The event takes place at the Australian Centre for the Moving Image in Melbourne from July 2015. The exhibition covers five decades of the singer’s career, and will feature more than 300 objects from Bowie’s personal archive and shows the pioneering artists’ creations in the fields of fashion, sound, film and art.

The singer is personally involved with the David Bowie Archive, which includes more than 75,000 objects.

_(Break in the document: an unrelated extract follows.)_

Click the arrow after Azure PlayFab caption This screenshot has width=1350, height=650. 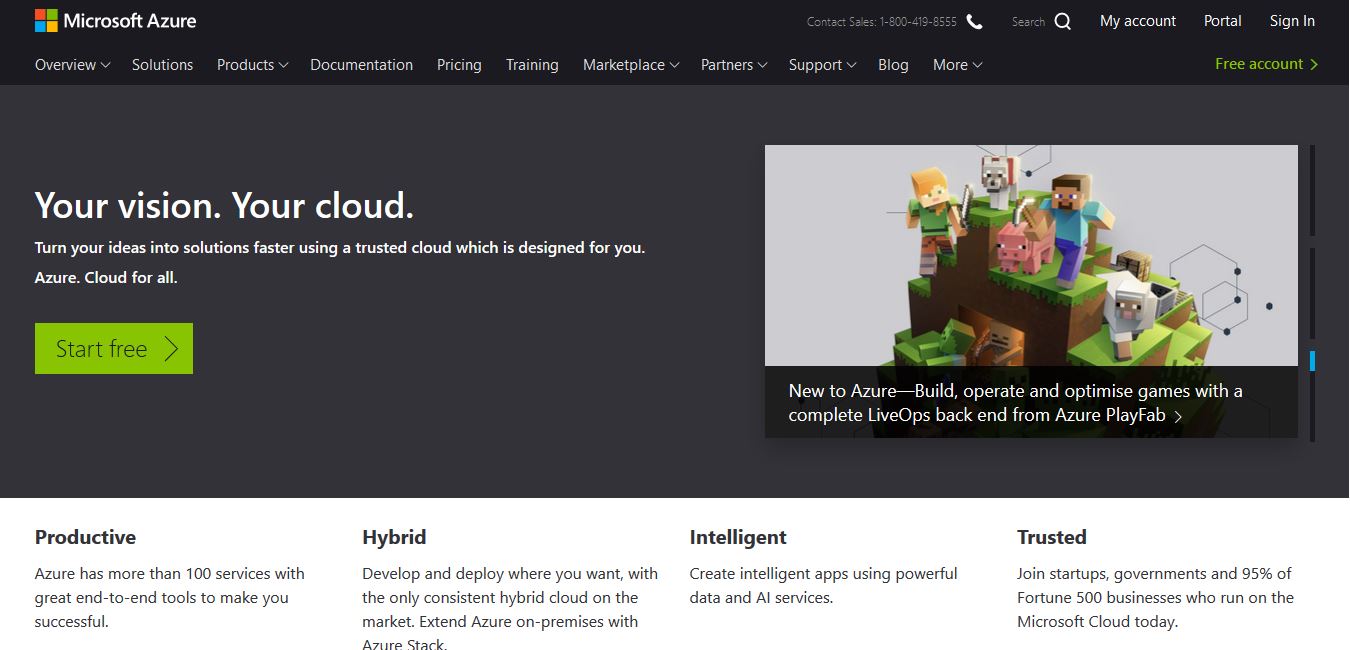(1178, 416)
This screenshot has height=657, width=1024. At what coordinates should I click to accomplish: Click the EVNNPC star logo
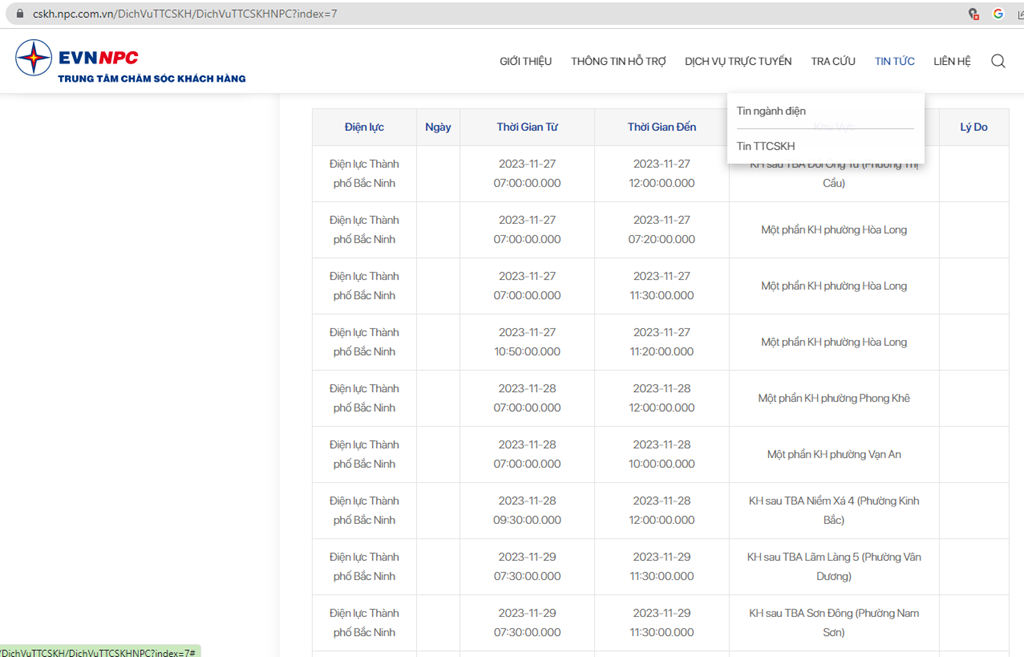(33, 58)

Bowie collaborated with the collection’s archivist Sandy Hirshkowitz, as well as curators Victoria Broackes and Geoffrey Marsh, to choose costumes, footage and memorabilia for the exhibition.

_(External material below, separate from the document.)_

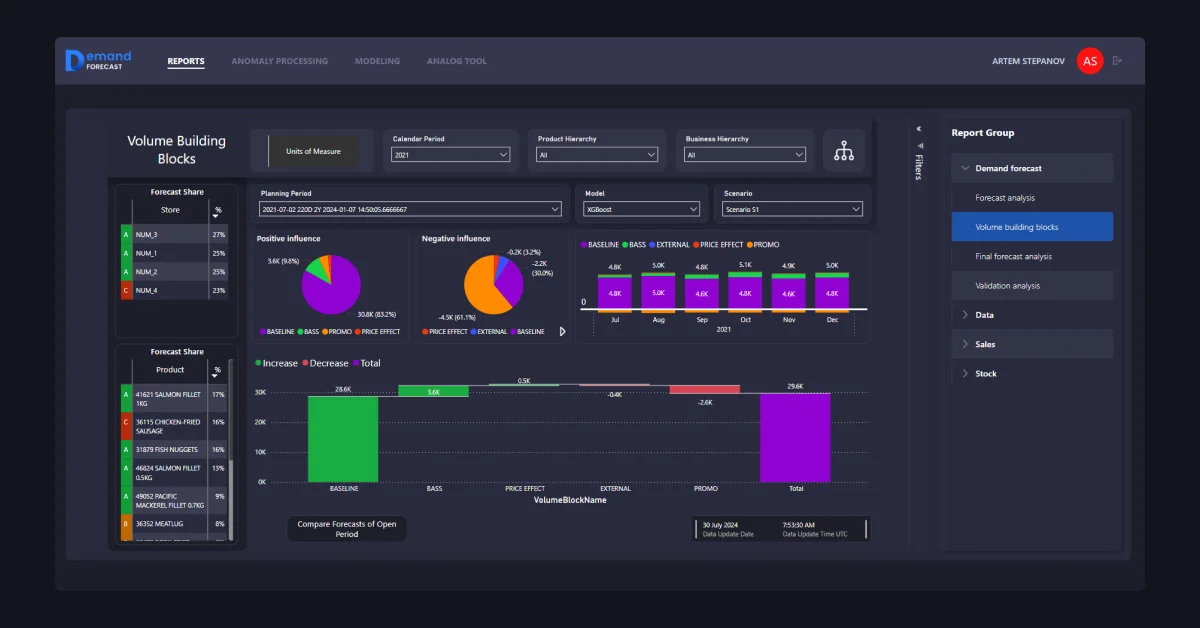Click the green Increase legend swatch
The width and height of the screenshot is (1200, 628).
259,363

Curator, Broakes, spoke about what it was like choosing items from the museum-like Bowie warehouse: “It is an archive of his own designs, drawings, ideas, photographs, costumes and so on,” he said. “For the most part, a lot of it was simply kept. It just wasn’t thrown away. And then about 10 years ago, it was gathered together and added to. It really is quite extraordinary. There’s nothing like it in popular culture.”

David Bowie Is, was originally shown in London, it was a sell-out, with more than 300,00 visitors cramming in to see the show. Since then, it has toured around the world, being shown in Toronto, Chicago, Sao Paulo and Berlin.

The collection includes:

More than 50 stage costumes including Ziggy Stardust bodysuits (1972) designed by Freddie Burretti;
Music videos by David Mallet including Boys Keep Swinging (1979) and Let’s Dance (1983);
Set designs created for the Diamond Dogs tour (1974);
Kansai Yamamoto’s flamboyant creations for the Aladdin Sane tour (1973);
Photographs by Helmut Newton, Brian Duffy and John Rowlands;
Album sleeve artwork by Guy Peellaert and Edward Bell; and
Excerpts from films and live performances including Top of the Pops (1972), The Man Who Fell to Earth (1976) and Saturday Night Live (1979).

If you can’t make the trip to Auz, and are looking for somewhere a little closer to home, the exhibit will be visiting the Netherlands in early 2015 and Paris from March to May 2015.